What you return should match the records below exactly.

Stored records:

════

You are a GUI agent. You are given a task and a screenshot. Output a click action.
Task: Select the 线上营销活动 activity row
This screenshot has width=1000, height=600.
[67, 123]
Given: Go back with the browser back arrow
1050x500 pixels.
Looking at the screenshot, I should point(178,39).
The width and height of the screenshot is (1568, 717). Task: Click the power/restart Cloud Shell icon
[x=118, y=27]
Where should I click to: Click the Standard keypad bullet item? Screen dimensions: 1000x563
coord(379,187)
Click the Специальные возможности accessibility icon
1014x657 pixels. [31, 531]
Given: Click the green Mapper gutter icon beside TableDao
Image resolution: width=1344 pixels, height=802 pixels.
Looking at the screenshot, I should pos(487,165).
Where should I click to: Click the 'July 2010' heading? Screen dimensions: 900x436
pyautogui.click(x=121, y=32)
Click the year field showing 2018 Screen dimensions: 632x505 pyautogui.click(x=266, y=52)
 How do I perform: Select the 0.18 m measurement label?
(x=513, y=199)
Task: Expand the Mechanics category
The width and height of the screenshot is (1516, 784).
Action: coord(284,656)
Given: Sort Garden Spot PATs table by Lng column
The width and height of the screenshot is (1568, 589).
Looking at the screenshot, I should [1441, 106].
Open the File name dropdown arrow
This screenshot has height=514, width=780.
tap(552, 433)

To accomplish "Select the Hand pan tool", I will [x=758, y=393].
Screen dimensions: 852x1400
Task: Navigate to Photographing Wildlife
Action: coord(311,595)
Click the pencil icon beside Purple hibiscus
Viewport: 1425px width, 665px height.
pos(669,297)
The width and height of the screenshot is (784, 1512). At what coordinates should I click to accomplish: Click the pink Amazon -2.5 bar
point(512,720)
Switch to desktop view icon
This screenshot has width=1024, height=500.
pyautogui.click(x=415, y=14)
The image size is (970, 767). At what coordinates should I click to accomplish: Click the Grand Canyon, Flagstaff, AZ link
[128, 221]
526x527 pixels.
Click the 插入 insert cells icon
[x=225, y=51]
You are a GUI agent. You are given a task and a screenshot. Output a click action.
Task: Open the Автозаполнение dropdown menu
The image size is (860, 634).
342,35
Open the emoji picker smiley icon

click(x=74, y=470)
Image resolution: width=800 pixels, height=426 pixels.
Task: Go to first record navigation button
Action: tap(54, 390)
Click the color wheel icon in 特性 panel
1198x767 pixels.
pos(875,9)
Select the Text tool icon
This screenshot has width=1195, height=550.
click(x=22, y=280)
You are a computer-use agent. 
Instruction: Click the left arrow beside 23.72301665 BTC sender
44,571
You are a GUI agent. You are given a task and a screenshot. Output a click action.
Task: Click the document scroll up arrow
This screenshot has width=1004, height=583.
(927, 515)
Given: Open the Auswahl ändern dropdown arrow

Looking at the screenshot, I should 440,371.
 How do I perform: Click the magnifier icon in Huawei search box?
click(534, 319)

════

* RESULT OF THIS TASK *
You are a GUI agent. You are given a task and a screenshot. Output a click action.
Task: Select the 线上营销活动 activity row
This screenshot has width=1000, height=600.
[67, 123]
Given: Go back with the browser back arrow
1050x500 pixels.
Looking at the screenshot, I should point(178,39).
The width and height of the screenshot is (1568, 717). Task: Click the power/restart Cloud Shell icon
[x=118, y=27]
Where should I click to: Click the Standard keypad bullet item? Screen dimensions: 1000x563
coord(379,187)
Click the Специальные возможности accessibility icon
1014x657 pixels. [31, 531]
Given: Click the green Mapper gutter icon beside TableDao
Image resolution: width=1344 pixels, height=802 pixels.
Looking at the screenshot, I should pos(487,165).
Where should I click to: Click the 'July 2010' heading? Screen dimensions: 900x436
pyautogui.click(x=121, y=32)
Click the year field showing 2018 Screen dimensions: 632x505 pyautogui.click(x=266, y=52)
 How do I perform: Select the 0.18 m measurement label?
(x=513, y=199)
Task: Expand the Mechanics category
The width and height of the screenshot is (1516, 784).
Action: coord(284,656)
Given: Sort Garden Spot PATs table by Lng column
The width and height of the screenshot is (1568, 589).
Looking at the screenshot, I should [1441, 106].
Open the File name dropdown arrow
This screenshot has height=514, width=780.
tap(552, 433)

To accomplish "Select the Hand pan tool", I will [x=758, y=393].
Screen dimensions: 852x1400
Task: Navigate to Photographing Wildlife
Action: coord(311,595)
Click the pencil icon beside Purple hibiscus
Viewport: 1425px width, 665px height.
pos(669,297)
The width and height of the screenshot is (784, 1512). At what coordinates should I click to accomplish: Click the pink Amazon -2.5 bar
point(512,720)
Switch to desktop view icon
This screenshot has width=1024, height=500.
pyautogui.click(x=415, y=14)
The image size is (970, 767). At what coordinates should I click to accomplish: Click the Grand Canyon, Flagstaff, AZ link
[128, 221]
526x527 pixels.
Click the 插入 insert cells icon
[x=225, y=51]
You are a GUI agent. You are given a task and a screenshot. Output a click action.
Task: Open the Автозаполнение dropdown menu
The image size is (860, 634).
342,35
Open the emoji picker smiley icon

click(x=74, y=470)
Image resolution: width=800 pixels, height=426 pixels.
Task: Go to first record navigation button
Action: tap(54, 390)
Click the color wheel icon in 特性 panel
1198x767 pixels.
pos(875,9)
Select the Text tool icon
This screenshot has width=1195, height=550.
click(x=22, y=280)
You are a computer-use agent. 
Instruction: Click the left arrow beside 23.72301665 BTC sender
44,571
You are a GUI agent. You are given a task and a screenshot. Output a click action.
Task: Click the document scroll up arrow
This screenshot has width=1004, height=583.
(927, 515)
Given: Open the Auswahl ändern dropdown arrow

Looking at the screenshot, I should 440,371.
 How do I perform: Click the magnifier icon in Huawei search box?
click(534, 319)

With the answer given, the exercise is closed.